If you haven't done it yet, I think you should find a lgbt group where you can hang out and be seen afor who you are rather than what you look like.

SallyNasty wrote:

I just want to say thank you to Hypatian. Her(That is appropriate, right?)response to my question completely changed my thoughts on transgender.

You have friends and support here!

I'm glad you posted this. I was going to say something like "I know for a fact that you're making a difference with these posts" but I didn't want to speak for you.

And this is going to sound quite odd - and I don't mean it as a positive thing necessarily - but I imagine that having such a profound realisation of who you are is something that most of us won't experience.

Yah, it really made an impact on me and I have discussed it in irc.

Always good to hear when people find out the truths about themselves, are okay with it, and find people who care.

Hypatian, first of all, congratulations on taking that very first step to living authentically. I think it's always pretty tear-filled, so you're not alone there.

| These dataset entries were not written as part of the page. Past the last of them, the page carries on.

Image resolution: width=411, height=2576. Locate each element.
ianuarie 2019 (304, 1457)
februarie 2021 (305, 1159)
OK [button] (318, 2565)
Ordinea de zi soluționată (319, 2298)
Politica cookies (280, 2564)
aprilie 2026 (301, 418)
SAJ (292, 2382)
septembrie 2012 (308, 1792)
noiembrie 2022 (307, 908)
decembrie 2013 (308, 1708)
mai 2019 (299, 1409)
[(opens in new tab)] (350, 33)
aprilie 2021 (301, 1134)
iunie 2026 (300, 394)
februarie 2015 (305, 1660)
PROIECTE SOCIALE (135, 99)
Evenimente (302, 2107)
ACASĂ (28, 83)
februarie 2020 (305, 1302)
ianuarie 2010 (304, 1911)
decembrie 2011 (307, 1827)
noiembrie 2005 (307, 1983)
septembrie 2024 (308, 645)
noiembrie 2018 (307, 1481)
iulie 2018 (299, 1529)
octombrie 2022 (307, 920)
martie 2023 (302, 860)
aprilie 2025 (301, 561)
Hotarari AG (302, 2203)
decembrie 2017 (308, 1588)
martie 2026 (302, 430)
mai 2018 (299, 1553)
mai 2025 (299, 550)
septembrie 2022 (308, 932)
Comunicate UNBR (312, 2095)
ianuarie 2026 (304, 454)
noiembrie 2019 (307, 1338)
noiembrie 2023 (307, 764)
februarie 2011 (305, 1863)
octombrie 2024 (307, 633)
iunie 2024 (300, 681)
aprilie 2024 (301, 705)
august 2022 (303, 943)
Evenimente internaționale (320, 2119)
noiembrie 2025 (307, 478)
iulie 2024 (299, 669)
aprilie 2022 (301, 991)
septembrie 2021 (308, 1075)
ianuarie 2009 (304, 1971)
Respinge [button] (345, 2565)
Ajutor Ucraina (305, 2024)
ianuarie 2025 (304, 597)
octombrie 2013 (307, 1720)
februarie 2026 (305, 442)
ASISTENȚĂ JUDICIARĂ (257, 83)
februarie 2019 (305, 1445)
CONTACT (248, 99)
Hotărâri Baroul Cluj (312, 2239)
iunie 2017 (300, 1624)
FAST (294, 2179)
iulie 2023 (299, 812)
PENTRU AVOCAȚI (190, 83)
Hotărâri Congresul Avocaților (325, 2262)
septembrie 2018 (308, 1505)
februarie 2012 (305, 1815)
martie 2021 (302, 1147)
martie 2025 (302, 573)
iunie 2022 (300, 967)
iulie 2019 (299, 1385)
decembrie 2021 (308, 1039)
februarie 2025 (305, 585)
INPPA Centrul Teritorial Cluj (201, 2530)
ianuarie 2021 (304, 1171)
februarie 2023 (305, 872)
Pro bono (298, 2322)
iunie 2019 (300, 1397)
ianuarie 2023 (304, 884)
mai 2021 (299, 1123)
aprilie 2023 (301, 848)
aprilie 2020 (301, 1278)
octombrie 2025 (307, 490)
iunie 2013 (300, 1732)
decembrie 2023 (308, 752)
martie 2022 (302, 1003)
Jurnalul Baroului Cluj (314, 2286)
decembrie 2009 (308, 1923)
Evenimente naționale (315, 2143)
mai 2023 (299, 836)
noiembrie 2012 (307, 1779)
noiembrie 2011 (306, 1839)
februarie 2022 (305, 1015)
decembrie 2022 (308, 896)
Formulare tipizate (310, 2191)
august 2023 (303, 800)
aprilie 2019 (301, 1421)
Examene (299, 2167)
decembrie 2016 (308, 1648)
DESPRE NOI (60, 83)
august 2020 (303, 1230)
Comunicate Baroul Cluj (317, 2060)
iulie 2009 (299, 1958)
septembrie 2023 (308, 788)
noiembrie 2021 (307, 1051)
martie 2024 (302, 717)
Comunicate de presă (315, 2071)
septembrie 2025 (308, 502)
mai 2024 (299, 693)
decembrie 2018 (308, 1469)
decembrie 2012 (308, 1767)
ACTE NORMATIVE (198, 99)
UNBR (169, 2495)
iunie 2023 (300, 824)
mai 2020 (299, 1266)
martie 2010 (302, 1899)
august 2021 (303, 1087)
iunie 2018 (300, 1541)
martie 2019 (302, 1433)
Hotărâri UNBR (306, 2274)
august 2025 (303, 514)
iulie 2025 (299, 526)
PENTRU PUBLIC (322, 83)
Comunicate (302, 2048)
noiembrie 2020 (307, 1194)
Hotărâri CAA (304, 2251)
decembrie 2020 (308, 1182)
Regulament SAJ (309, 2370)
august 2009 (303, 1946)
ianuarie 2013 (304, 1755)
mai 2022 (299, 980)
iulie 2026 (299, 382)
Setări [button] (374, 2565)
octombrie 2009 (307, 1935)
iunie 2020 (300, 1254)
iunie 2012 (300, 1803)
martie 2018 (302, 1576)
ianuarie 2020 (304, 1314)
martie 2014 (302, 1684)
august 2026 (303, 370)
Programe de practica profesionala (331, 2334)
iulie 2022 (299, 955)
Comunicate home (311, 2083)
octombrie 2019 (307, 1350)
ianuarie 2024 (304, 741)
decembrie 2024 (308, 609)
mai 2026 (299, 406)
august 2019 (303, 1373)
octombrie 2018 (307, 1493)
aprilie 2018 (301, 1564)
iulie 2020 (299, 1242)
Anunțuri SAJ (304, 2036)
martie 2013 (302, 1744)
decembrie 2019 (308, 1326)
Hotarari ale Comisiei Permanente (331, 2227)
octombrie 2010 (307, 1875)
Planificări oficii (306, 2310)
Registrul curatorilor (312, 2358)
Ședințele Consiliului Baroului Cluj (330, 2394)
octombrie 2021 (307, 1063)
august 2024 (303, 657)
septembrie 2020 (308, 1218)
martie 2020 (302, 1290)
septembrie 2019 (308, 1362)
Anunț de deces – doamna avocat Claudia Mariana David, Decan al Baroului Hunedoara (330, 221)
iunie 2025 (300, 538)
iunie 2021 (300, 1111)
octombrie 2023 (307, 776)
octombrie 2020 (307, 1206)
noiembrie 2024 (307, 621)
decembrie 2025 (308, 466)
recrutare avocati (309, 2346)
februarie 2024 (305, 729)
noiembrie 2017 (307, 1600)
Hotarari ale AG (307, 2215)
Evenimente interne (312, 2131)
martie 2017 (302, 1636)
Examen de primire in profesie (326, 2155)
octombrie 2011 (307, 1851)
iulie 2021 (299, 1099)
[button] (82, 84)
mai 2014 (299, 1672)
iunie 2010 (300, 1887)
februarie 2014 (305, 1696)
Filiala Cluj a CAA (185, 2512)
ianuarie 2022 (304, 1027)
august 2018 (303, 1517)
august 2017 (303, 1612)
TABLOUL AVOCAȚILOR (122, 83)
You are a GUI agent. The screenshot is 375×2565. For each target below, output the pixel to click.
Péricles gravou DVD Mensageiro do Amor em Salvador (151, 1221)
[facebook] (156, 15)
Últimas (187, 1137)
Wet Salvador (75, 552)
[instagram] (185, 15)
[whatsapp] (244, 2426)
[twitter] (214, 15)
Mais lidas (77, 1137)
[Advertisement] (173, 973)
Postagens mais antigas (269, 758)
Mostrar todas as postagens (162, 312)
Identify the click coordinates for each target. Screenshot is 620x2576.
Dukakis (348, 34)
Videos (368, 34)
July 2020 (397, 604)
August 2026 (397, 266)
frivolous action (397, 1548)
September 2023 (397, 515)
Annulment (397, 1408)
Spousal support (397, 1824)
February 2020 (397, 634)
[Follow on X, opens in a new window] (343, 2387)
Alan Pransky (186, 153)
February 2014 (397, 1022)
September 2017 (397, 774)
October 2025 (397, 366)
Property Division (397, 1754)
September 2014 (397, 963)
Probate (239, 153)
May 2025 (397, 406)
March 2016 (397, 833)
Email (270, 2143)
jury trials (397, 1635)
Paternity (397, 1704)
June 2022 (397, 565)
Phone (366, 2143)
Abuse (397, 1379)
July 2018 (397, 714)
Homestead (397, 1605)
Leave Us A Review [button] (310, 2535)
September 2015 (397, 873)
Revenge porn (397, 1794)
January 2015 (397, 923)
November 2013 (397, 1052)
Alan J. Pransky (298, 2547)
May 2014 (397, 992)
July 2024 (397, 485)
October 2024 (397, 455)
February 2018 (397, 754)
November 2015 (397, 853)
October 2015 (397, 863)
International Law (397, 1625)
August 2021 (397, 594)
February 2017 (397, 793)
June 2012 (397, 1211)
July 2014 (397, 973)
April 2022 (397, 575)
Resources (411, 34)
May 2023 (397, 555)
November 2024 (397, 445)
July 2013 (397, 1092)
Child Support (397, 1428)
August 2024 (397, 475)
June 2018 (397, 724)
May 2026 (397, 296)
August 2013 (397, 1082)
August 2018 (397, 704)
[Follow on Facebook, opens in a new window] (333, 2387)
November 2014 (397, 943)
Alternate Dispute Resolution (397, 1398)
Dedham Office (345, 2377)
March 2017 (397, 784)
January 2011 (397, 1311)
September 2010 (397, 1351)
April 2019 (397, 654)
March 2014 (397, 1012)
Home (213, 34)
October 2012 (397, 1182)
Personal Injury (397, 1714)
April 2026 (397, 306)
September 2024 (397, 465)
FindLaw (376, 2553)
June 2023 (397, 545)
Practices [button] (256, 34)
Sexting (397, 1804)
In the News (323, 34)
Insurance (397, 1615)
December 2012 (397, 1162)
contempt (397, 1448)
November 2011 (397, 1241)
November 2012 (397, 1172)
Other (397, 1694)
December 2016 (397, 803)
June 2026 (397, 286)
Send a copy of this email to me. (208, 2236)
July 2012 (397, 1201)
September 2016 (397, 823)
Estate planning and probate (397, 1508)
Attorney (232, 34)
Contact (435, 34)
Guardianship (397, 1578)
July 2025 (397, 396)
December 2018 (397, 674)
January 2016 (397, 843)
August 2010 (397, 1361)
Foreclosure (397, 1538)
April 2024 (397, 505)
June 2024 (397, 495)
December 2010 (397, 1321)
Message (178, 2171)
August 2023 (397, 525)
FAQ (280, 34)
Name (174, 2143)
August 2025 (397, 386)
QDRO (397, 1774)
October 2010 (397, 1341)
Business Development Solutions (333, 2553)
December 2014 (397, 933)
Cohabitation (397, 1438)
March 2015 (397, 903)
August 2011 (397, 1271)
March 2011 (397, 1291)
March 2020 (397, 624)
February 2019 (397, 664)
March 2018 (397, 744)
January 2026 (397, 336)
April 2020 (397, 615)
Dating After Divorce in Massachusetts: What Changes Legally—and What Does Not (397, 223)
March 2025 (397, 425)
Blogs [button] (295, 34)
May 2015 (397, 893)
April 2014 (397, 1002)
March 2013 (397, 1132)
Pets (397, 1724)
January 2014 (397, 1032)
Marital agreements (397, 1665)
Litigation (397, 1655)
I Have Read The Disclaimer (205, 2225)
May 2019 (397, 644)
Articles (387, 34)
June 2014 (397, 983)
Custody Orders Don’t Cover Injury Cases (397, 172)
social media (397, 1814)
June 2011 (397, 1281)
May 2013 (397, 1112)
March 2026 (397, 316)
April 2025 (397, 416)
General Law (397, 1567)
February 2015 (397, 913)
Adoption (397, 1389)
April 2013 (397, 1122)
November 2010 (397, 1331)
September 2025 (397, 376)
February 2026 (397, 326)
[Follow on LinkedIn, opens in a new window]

Secondly, I know you're saying that you're concerned about how your current physicality affects your ability to view yourself in the right body, but I don't think that matters. I really feel that you need to do whatever it is that's going to make you feel better for you. Whether that be publicly transitioning from the get-go, going to a transition group as Deva suggested, or living your hours at home as a woman and your hours in public behind the male mask... don't worry about the rest of the world just yet. Get your world inside aligned with who you are, however you need to do so.

The rest of the world can wait. And when you're ready, knock 'em dead.

In the meanwhile, cry your eyes out if you need to. And as Deva said, talk with your friends. You have a lot of people cheering you on here, and I'd bet you've got meat-space friends who'll do the same.

Regardless, big *HUGS* from me, and congratulations again!